J'ai souvent pensé à ma propre disparition. Ma disparition réelle et donc virtuelle, ma disparition dans la "vraie" vie et donc, forcément, dans l'existence parallèle offerte par Internet. Si je meurs après avoir mis officiellement un terme à ce journal en ligne, j'imagine que celui-ci aura alors de toute façon son destin déjà scellé : j'aurai décidé de le supprimer (ce dont je doute fortement) ou bien je l'aurai archivé scrupuleusement dans un lieu plus ou moins accessible. Mais si ma vie s'arrête alors que ce journal est toujours en cours d'écriture ? Que devient-il ? Et moi, que puis-je devenir pour vous qui me lisez depuis longtemps sans jamais m'avoir vu, sans jamais rien savoir de mon identité officielle ?

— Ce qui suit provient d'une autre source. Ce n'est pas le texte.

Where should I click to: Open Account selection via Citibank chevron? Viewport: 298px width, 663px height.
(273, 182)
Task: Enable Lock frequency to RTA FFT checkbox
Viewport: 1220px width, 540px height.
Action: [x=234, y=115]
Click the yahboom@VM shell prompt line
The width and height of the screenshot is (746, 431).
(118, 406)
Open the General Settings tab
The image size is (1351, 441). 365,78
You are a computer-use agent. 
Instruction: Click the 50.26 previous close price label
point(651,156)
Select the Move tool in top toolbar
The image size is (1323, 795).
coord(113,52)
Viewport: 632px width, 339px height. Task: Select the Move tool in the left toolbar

La plus violente des morts est l'oubli. Une page qui n'est plus actualisée, un site à l'abandon, des messages lancés sans réponse... et certainement un jour un serveur qui décide de clore le compte, faute de mouvement de son utilisateur et de visite de ses lecteurs. Le silence, l'absence, l'oubli. Le temps a passé, et des mots et des émotions il ne reste plus rien. A peine un souvenir peut-on nier que ce qui se lit derrière un écran n'a pas tout à fait la même force que ce qui se voit, se sent, se touche ? Voilà plus de dix ans que je navigue sur Internet et lis la vie des autres dans ce qu'ils veulent bien m'en montrer. En ce long espace de temps, j'en ai vu des sites mourir ainsi, dans une disparition aussi complète et souvent inexpliquée que la mort elle-même. Une personne qui n'écrit plus, qui ne met plus à jour son site et qui part, du jour au lendemain, sans annoncer son départ, équivaut pour le lecteur à une mort. Mort virtuelle, mort physique quand on est seul derrière l'écran, c'est exactement la même chose. Des gens que j'ai lus pendant des années, dont j'ai suivi la vie, les pensées ont un jour cessé d'écrire et pour moi, simple lectrice, ils sont morts. Leur disparition, souvent, m'a rendue triste. Et puis j'ai fini par associer le souvenir de la lecture de leurs écrits au souvenir de ma propre vie. Ceux qui écrivaient jadis, en 1998, en 1999, sont morts pour moi et, en même temps, c'est un peu celle que j'étais à cette époque qui a disparu avec leur retrait d'Internet. Une page s'est tournée, une époque est terminée.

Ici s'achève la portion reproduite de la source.